| Short task |
Write the rows below as a JSON list of strings, one string per line and no blank lines. Leave the pictures out.

───

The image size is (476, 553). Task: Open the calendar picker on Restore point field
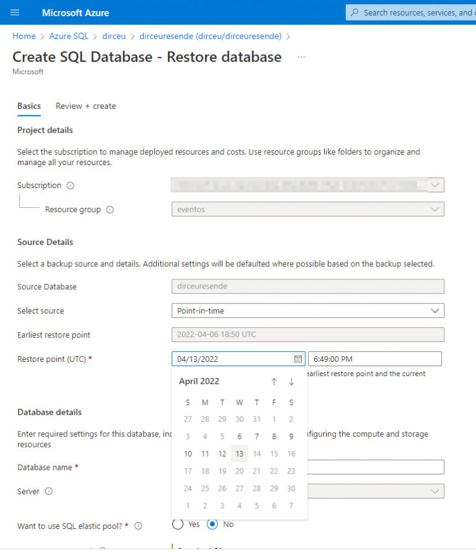point(298,359)
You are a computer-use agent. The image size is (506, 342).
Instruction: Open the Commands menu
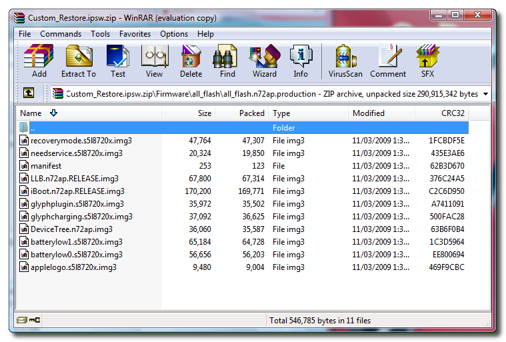click(61, 34)
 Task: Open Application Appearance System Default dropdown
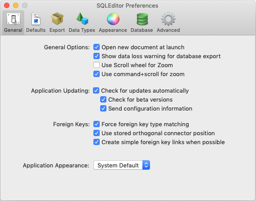122,165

───

| Task output |
[
  "The image size is (476, 553). Task: Open the calendar picker on Restore point field",
  "point(298,359)",
  "You are a computer-use agent. The image size is (506, 342).",
  "Instruction: Open the Commands menu",
  "click(61, 34)",
  " Task: Open Application Appearance System Default dropdown",
  "122,165"
]